Ziebenhaus v. Bahlieda
2012 ONSC 3787 (CanLii) (Sup Ct.) (Edwards J.)
2013 ONSC 1397 (CanLii) (Sup Ct.) (Mulligan J.)
2014 ONSC 138 (CanLii) (Div. Ct.) (Sachs, Wilton-Siegel, and Nolan JJ.)
Plaintiff Counsel: Darcy Romaine | Tim Boland
Defence Counsel: John Olah | Robert Betts
This case involved a brain-injured youth who had been injured in a skiing accident as part of a school trip. Liability was challenging as it dealt with school supervision policies, ski hill testing protocols, waivers, terrain park design, and human perception factors. The damages section was equally challenging as the youth suffered a mild traumatic brain injury that did not appear to affect his intellect, but did affect his behavior and judgment.
We had consented to the defendants obtaining a variety of medical assessments to meet the case against them. The defendant Mt. St. Louis Moonstone, however, wanted a vocational assessment, which we refused. The defendant already had a neuro-psychological report that explored Mr. Ziebenhaus’ future employability. The defendant brought a motion before Edwards J.
We were successful in arguing that the vocational assessor was not a “medical practitioner” as defined in s. 105 of the Courts of Justice Act and that the vocational assessment would not qualify under the “diagnostic aid” test developed under s. 105. Edwards J. agreed that the facts did not allow the defence to rely on statutory authority to make the order. However, Edwards J. alternatively relied on the historic, inherent jurisdiction of the court to make the order in any event.
We sought leave to appeal before Muligan J. and obtained leave on the basis of two conflicting streams of cases: one stream posits that a Superior Court Judge has the inherent jurisdiction to order a party to attend an assessment with a non-medical practitioner, the other stream posits that the Court only derives its authority to order a person to be examined through statute. Neither stream of cases analyzed the scope or limits of inherent jurisdiction.

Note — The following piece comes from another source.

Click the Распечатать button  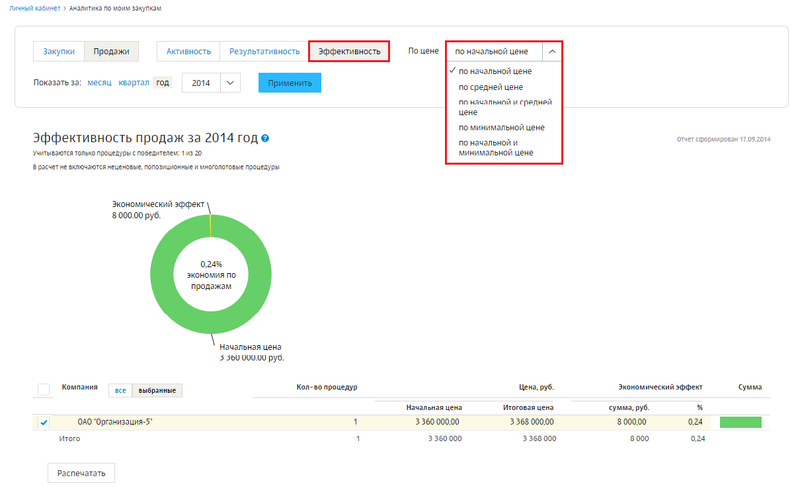point(82,472)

For our appeal factum, we researched the scope of the Court’s inherent jurisdiction, the historical powers of the courts of Chancery and Common Law, the historical development of examination for discovery and medical examinations and we raised a statutory interpretation argument of the Rules and Courts of Justice Act.

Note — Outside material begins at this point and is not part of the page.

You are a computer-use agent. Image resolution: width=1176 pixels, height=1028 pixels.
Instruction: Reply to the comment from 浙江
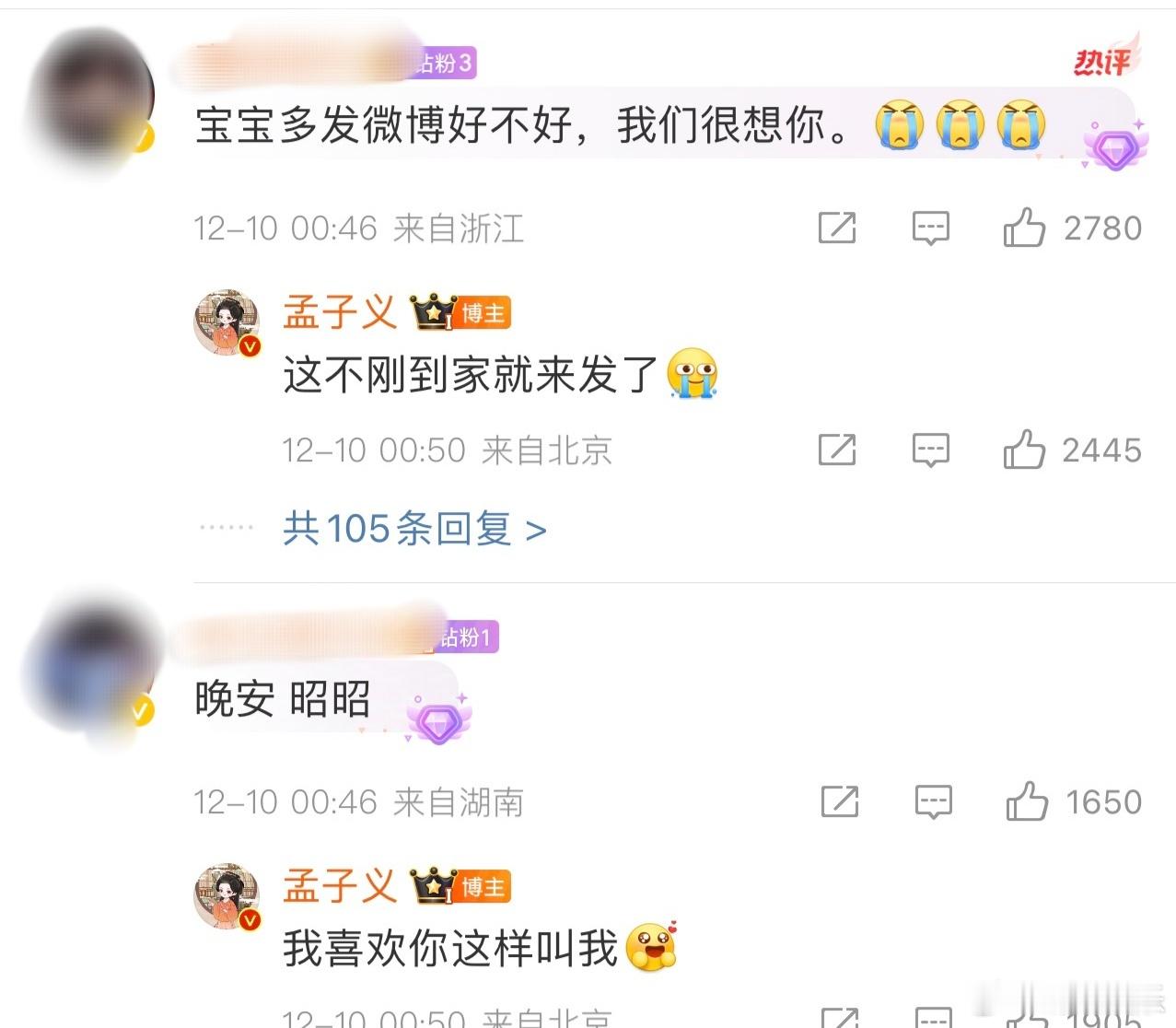(x=930, y=228)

In short, since the 15th century, the courts of Chancery and Common Law never had or exercised the power to compel discoveries or medical examinations. The power was introduced in Ontario by statute in the late 19th century. The first cases to interpret the statute comment that prior to the statute’s introduction, the Court did not have inherent jurisdiction to compel persons to be examined. Furthermore, the Ontario Court of Appeal has held that where the rules “occupy the field,” as section 105 and rule 33 does, that inherent jurisdiction must respect the limits imposed by the legislature.
While the Divisional Court held that the Court does have inherent jurisdiction to make such orders, the decision is internally inconsistent with the Divisional Court holding in paragraph 45 that s.105 does not completely occupy the field, and at paragraph 70 that it is possible that s.105 does completely occupy the field. Leave has been granted by the Ontario Court of Appeal.
In the wake of the Divisional Court’s decision in Ziebenhaus, the Civil Rules Committee is now considering whether to make changes to the Rules of Civil Procedure, whether changes are required to s.105 of the Courts of Justice Act, and if so what the scope of those changes should be.